BioWorld International Correspondent

BRUSSELS, Belgium - Forty percent of Europeans say they lack information on the use of genetically modified organisms in farming, according to a Eurobarometer survey on "The attitudes of European citizens toward the environment," published April 29.

GMOs rank as the second least-understood environmental topic for Europeans, just behind the impact on health due to everyday chemicals. Although most Europeans polled feel uninformed about GMOs, they do not rate them highly among their major environmental concerns. Only in Greece and Austria are concerns about GMOs high - and those are the member states that the survey also identified as satisfying few of the public's demands for information on the topic.

The concerns over a lack information on GMOs run highest in Finland, where 66 percent of respondents - 20 percent above the EU average - said they feel uninformed. In Slovenia, the figure is 56 percent, in Greece and Slovakia it is 54 percent, in Germany it is 49 percent, and in Austria it is 44 percent. The survey said people feel best informed in Portugal, Italy, Spain and Latvia. Overall, only 24 percent of the interviewees admitted to a high level of concern on GMOs, putting the subject 10th in the ranking of environmental concerns, slightly behind agricultural pollution from pesticides and fertilizers, and far behind water pollution, man-made disasters, climate change and air pollution.

EU Pushes States Into Line On Biotech

Austria, Germany, Luxembourg, France and Greece likely are to receive a European Union demand before the summer to lift their ban on approved GMOs. The move promises - again - an end to the de facto embargo that the countries have imposed for more than five years.

EU officials on April 26 submitted the draft of a formal complaint to the Council of EU Ministers, which requires the member states to comply with the EU's legislation on GMOs. If the council - on which the countries each have a seat - fails to adopt the proposal within the next three months, EU officials will be able to impose the requirement on the five member states, which then will have to repeal their national bans within 20 days.

The products at issue are GM maize T25 and MON810, which are banned in Austria; GM maize Bt176, banned in Austria, Germany and Luxembourg; oilseed rape MS1xRF1, banned in France; and oilseed rape Topas 19/2, banned in France and Greece. Each country has invoked the "safeguard clause" under EU legislation to provisionally keep the products off their market, despite the fact that they have been approved for import and been declared safe by the European Food Safety Authority.

An attempt to overturn the ban in November failed to win majority support in one of the EU's technical committees of experts from the member states. The new move puts the onus back on the member states to justify their position, or to change it. It springs from the determination of EU officials to overcome the reticence of a handful of member states, expressed in a March 22 policy document, which insisted on flushing out recalcitrant countries.

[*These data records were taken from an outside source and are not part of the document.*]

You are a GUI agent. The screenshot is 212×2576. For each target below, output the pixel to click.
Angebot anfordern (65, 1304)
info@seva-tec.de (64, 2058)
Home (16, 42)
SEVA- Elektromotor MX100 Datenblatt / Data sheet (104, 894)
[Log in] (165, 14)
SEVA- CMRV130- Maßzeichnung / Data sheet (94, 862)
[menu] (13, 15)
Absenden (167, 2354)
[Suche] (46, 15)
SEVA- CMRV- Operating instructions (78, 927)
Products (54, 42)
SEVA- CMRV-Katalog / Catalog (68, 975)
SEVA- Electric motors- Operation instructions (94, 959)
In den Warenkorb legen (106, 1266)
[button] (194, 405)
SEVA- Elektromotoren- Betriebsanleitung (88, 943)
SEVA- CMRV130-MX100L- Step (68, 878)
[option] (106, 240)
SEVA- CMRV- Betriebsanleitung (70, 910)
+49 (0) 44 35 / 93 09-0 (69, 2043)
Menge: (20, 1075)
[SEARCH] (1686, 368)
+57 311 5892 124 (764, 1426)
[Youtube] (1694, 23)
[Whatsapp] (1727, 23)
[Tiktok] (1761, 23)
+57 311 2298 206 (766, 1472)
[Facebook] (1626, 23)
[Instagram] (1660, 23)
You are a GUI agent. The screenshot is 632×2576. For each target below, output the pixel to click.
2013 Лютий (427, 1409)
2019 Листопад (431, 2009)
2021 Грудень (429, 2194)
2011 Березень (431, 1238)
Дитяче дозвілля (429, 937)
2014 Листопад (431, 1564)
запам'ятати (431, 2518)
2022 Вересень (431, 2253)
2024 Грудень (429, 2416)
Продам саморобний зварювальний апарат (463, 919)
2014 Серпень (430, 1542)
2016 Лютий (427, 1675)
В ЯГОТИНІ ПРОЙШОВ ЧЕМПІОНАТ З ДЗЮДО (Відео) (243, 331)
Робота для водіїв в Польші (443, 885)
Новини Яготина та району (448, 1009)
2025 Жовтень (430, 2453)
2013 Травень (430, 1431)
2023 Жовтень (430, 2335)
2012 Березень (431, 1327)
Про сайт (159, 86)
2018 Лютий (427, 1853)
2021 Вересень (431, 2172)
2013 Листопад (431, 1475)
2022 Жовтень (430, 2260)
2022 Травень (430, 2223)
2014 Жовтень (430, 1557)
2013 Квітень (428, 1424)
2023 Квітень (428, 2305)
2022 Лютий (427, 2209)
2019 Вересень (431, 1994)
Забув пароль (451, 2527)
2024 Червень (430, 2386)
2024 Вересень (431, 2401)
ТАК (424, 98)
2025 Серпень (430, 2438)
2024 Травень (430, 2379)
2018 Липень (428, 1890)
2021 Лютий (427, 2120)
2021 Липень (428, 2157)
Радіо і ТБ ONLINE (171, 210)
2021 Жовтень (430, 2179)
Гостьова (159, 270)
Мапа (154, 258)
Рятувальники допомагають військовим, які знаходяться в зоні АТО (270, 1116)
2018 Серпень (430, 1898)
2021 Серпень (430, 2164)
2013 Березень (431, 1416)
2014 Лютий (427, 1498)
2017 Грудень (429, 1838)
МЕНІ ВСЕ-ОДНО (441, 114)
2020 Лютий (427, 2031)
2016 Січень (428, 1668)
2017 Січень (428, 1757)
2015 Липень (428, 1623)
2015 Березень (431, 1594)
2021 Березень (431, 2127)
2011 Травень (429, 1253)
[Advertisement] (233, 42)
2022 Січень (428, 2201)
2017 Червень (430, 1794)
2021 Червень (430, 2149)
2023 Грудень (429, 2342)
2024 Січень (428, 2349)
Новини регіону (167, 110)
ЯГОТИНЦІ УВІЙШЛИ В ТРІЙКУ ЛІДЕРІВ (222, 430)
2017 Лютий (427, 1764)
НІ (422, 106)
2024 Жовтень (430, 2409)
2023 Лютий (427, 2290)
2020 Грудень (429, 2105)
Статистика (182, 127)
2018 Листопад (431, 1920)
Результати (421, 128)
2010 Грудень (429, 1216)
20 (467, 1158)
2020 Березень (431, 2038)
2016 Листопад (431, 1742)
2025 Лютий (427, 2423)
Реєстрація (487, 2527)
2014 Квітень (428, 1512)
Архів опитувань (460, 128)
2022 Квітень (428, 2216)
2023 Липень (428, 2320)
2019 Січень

Meanwhile, on April 27 EU officials formally urged the member states to authorize the genetically modified maize MON863 for import and use as animal feed - with a three-month deadline for accepting or rejecting the decision. If the decision also is rejected, EU officials have made it clear they will use the EU's legislative machinery to push that decision through, too.

But to remedy the confusion brought into the EU market by the recent accidental release by Syngenta AG of unauthorized Bt10 maize, the EU's Health and Consumer Commissioner Markos Kyprianou said at the April 26 council of agriculture ministers from the EU member states that the U.S. "should look into establishing a system similar to that of the EU" on the labeling and traceability of GMOs. Kyprianou told ministers that during his trip to the U.S. in late April the U.S. had "accepted, but did not welcome" the EU's recent decision to introduce a certification process to protect against Bt10 imports.